Polecenia do zadań
**A)** Oceń, czy poniższe stwierdzenia są zgodne z tekstem o manipulatorze kosmicznym, i przy każdym odpowiedz „tak” lub „nie”, przytaczając dosłownie rozstrzygające słowa tekstu: (i) Testy przeprowadzono w emulowanych warunkach mikrograwitacji. (ii) Model uwzględniający elastyczność w przegubie pogorszył zgodność symulacji z przebiegami testowymi. (iii) Układy sterowania manipulatorami kosmicznymi mogą obywać się bez modelu dynamiki.
**B)** Napisz dalszy ciąg tekstu o manipulatorze kosmicznym, zaczynając od miejsca, w którym się kończy.

Wyodrębniony tekst
Wykorzystanie manipulatora umieszczonego na satelicie jest jedną z metod rozpatrywanych w kontekście przeprowadzenia misji usuwania kosmicznych śmieci. Układy sterowania manipulatorami kosmicznymi muszą wykorzystywać model dynamiki ze względu na wpływ ruchu manipulatora na pozycję i orientację satelity serwisowego. Istotne jest więc projektowanie precyzyjnych modeli matematycznych pozwalających na odzwierciedlenie rzeczywistego układu. W tym celu konieczna jest identyfikacja parametrów modelu. W pracy przedstawiona została identyfikacja parametrów elastycznego przegubu manipulatora kosmicznego w oparciu o model dynamiki. Testy wykonano w emulowanych warunkach mikrograwitacji. Wykorzystanie modelu uwzględniającego elastyczność w przegubie pozwoliło na poprawę zgodności pomiędzy symulacją a przebiegami testowymi. Zidentyfikowane parametry osiągają wartości zgodne z rzeczywistymi.

Surowe wiersze

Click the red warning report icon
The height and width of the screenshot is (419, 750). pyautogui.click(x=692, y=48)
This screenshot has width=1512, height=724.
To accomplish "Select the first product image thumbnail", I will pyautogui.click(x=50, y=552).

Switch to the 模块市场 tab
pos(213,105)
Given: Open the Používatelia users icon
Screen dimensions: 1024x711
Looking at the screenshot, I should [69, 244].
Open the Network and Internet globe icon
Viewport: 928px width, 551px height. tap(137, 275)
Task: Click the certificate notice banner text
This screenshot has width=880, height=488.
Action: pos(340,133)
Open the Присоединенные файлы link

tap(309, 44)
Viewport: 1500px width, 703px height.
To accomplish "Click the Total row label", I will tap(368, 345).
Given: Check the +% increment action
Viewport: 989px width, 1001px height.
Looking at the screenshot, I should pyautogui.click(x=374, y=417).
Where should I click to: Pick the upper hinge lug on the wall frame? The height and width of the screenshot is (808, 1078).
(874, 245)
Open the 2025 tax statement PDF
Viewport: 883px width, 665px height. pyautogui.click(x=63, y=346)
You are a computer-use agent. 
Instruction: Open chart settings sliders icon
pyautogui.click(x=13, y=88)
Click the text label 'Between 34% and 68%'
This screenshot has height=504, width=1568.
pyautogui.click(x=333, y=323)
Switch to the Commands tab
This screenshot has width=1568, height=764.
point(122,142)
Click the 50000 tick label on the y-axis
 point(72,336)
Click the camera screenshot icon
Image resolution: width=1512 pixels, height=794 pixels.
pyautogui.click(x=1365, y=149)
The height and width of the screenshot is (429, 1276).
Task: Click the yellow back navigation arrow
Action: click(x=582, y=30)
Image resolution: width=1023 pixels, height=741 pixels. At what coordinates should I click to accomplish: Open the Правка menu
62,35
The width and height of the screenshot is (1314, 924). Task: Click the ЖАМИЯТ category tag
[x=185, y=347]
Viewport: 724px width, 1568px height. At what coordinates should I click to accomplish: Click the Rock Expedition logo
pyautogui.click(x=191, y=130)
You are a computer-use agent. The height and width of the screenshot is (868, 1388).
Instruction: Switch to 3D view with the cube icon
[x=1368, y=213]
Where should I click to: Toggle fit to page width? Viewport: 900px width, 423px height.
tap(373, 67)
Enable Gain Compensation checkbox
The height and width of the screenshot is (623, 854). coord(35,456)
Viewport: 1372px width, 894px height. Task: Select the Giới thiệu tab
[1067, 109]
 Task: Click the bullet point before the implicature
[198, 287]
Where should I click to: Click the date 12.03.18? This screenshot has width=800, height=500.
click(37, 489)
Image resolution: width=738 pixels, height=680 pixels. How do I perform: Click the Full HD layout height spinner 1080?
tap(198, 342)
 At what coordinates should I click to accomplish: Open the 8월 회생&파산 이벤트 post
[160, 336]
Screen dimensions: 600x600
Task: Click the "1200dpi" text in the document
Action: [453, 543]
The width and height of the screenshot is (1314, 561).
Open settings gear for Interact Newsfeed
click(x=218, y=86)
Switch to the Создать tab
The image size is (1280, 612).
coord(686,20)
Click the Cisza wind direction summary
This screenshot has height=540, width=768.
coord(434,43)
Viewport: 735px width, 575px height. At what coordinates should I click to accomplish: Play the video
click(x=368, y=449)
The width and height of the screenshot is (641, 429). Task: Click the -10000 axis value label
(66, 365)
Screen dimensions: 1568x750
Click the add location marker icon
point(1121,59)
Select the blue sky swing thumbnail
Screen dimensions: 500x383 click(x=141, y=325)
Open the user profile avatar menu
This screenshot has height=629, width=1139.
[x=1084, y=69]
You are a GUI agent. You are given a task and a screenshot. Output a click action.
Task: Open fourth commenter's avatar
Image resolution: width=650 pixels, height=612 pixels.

Odpowiedzi do zadań
**A)**
(i) Tak: „Testy wykonano w emulowanych warunkach mikrograwitacji.”
(ii) Nie: „pozwoliło na poprawę zgodności pomiędzy symulacją a przebiegami testowymi”
(iii) Nie: „muszą wykorzystywać model dynamiki”

**B)**
EN

It is considered to use a manipulator mounted on a satellite in order to perform active debris removal missions. Space manipulator control systems need to take dynamic model into account because of the influence of the manipulator motion on the position and attitude of the satellite. Therefore, precise modelling of the system’s dynamics as well as parameter identification are needed in order to reflect the real systems behaviour better. In this paper we presented the identification of the flexible-joint space manipulator model based on dynamic equations of motion. Experiments were performed in emulated microgravity environment using planar air bearings. Including joint flexibility in the dynamic model allowed to reflect the experimental measurements better than the reference model. Identified parameters of the flexible joint have values corresponding to real system parameters.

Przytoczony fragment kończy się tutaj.